=== QUOTED PASSAGE ===

Faster roads and overtaking inevitably present more of a challenge, but so long as you're prepared to plan ahead there is enough here to ensure you can keep with the flow of traffic at all times, albeit with an ever-increasing amount of engine and road noise intruding into the cabin. 

Grip levels are slight, but the handling is accurate. However, flat, gripless seats do little to encourage spirited driving, and neither do the brittle ride and notchy gearbox. The Sandero, somewhat inevitably, is best viewed as a modest way of getting from A to B as opposed to a car in which to enjoy driving – beyond, of course, the certain smugness that comes with pushing a cheap motor along at the same pace as vastly more expensive rivals.

Taken at the same values, the cabin does an equally decent job. There’s no air-con, electric windows, central locking or even glove box light or vanity mirror, but the basics are present and correct and the recycled Renault switchgear doesn’t remotely shout ‘cheap’. The boot is a good size, the folding rear seats add an attractive extra dimension and there’s room for two adults and two children to travel in reasonable comfort (with a third rear seatbelt if you’re prepared to squeeze up).

This latest generation Sandero has yet to be tested by Euro NCAP.


Should I buy one?

If you are of the mindset of using a car merely to get from one place to another, especially in towns, then this is a perfectly adequate and at times charming way to do it. There is a certain not-too-shabby chic about the Sandero that gives it a strong case for being an appealing second or workhorse car.

It also has its appeal as an alternative to many used cars, particularly as you’d be starting your ownership with a three-year warranty ahead of, rather than behind, you. The prospect of low buying and running costs will appeal to many.

The mistake, however, would be to think that you're getting a car of Ford Fiesta quality or similar at this budget price. That simply isn’t possible for £6000. In purely objective terms, the Sandero does adequate very well, but rarely pushes beyond that.

Dacia Sandero Access 1.2 16V 75

Price £5995; 0-62mph 14.5sec; Top speed 97mph; Economy 48.7mpg; CO2 135g/km; Engine 1149cc, four-cylinder, petrol; Kerb weight 941kg; Power 74bhp at 5500rpm; Torque 79lb ft at 4250rpm; Gearbox 5-spd manual

Join the debate


5 February 2013

There is of course the argument of what else you can buy second hand for £6,000 but that would definitely be missing the point of this car.

For me the lack of "electrics" and extras make this a car that will be easy and cheap to maintain for many years.  I'd wager you'll see more of these around in ten years time than you will many of its competitors as there is less to go wrong and financially write off the car.




It's all about the twisties........

5 February 2013

Whilst I don't doubt that it is missing the point of the car, the idea of buying a 4-5 year old Fiesta or Polo for the same money is still a hell of a lot more appealing than this.

===

:: STATED TASK A ::
According to the Sandero review, what length of warranty does a buyer start ownership with?
The review and the entries were taken from unrelated sources.

=== MATERIAL FOR THIS TASK ===

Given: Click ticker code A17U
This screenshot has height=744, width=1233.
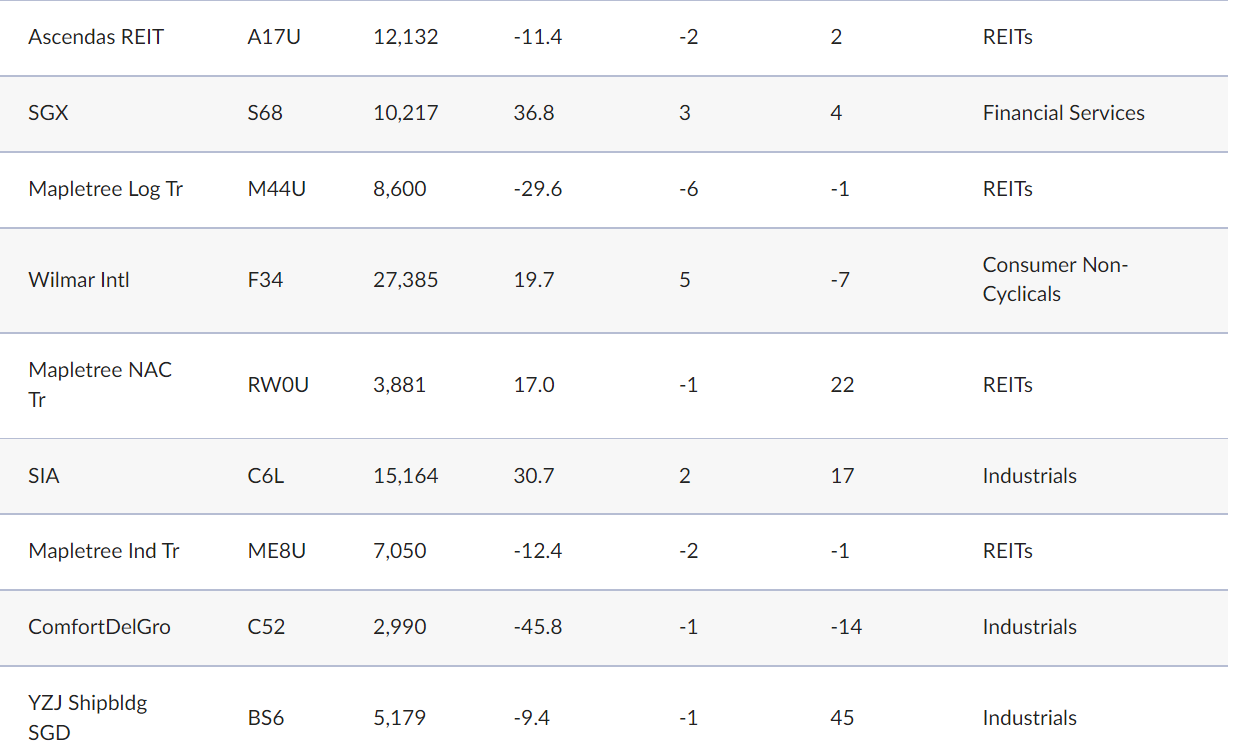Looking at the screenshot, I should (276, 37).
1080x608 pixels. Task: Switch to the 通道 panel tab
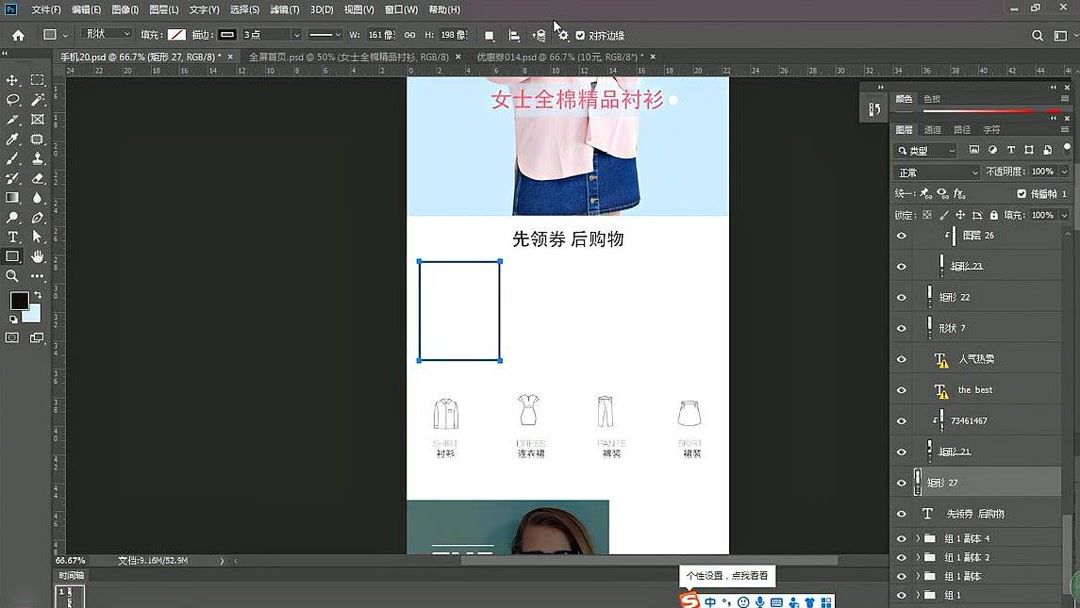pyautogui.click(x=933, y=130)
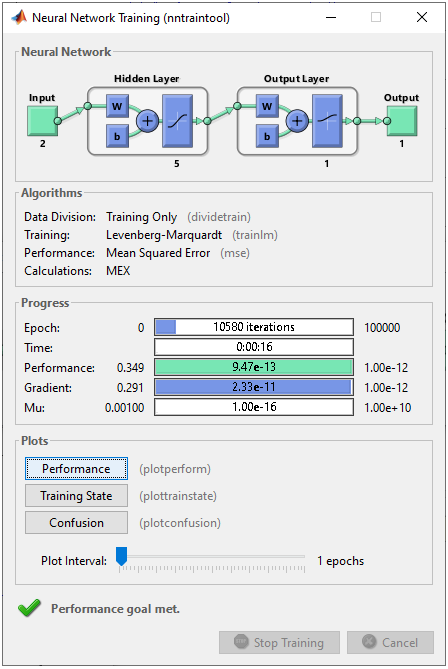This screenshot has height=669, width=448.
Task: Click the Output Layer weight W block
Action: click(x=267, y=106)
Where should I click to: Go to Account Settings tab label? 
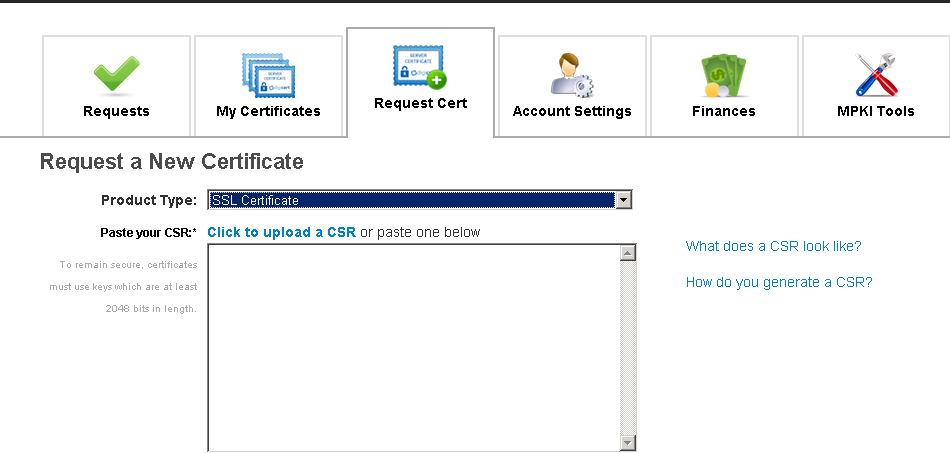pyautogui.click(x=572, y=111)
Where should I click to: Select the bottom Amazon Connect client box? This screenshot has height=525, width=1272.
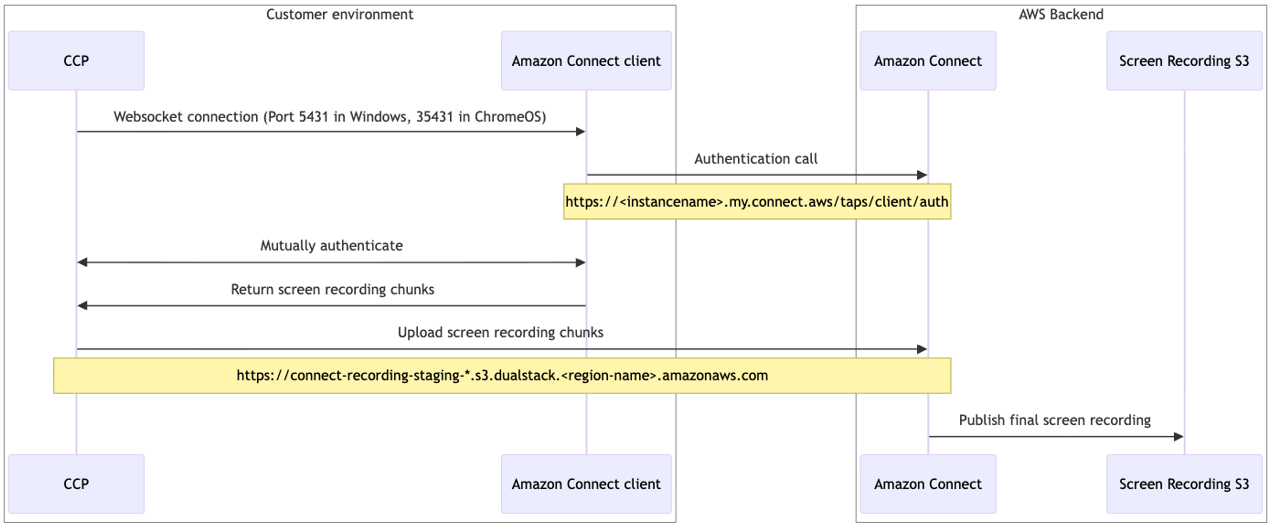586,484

===

:: STATED TASK B ::
Please rewrite the entries on where items appear, substituting "What should I click to" for "Where should I click to" and changing nothing else; leave the pictures out.

:: FULL SOLUTION A ::
A three-year warranty.

:: FULL SOLUTION B ::
Given: Click ticker code A17U
This screenshot has height=744, width=1233.
Looking at the screenshot, I should (276, 37).
1080x608 pixels. Task: Switch to the 通道 panel tab
pyautogui.click(x=933, y=130)
This screenshot has height=669, width=448.
Task: Click the Output Layer weight W block
Action: click(x=267, y=106)
What should I click to: Go to Account Settings tab label? 
pyautogui.click(x=572, y=111)
What should I click to: Select the bottom Amazon Connect client box? This screenshot has height=525, width=1272.
586,484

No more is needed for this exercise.